Entries shown:
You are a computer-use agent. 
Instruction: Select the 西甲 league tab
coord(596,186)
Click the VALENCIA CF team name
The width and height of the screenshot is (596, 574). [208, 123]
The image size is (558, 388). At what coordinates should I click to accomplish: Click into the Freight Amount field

---

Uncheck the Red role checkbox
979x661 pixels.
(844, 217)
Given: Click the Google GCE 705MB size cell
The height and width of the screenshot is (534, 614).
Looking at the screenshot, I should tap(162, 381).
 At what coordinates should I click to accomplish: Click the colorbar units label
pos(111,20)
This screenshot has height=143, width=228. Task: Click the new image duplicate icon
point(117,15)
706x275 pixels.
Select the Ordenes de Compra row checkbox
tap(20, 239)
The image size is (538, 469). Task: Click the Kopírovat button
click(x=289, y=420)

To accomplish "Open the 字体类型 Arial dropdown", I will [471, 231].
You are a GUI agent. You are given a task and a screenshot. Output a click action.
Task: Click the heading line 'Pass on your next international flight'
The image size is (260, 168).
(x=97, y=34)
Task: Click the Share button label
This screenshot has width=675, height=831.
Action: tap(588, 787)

Exercise instructions:
Report every line of the preceding listing where the string "agent" occurs.

Task output:
You are a computer-use agent. 
You are a GUI agent. You are given a task and a screenshot. Output a click action.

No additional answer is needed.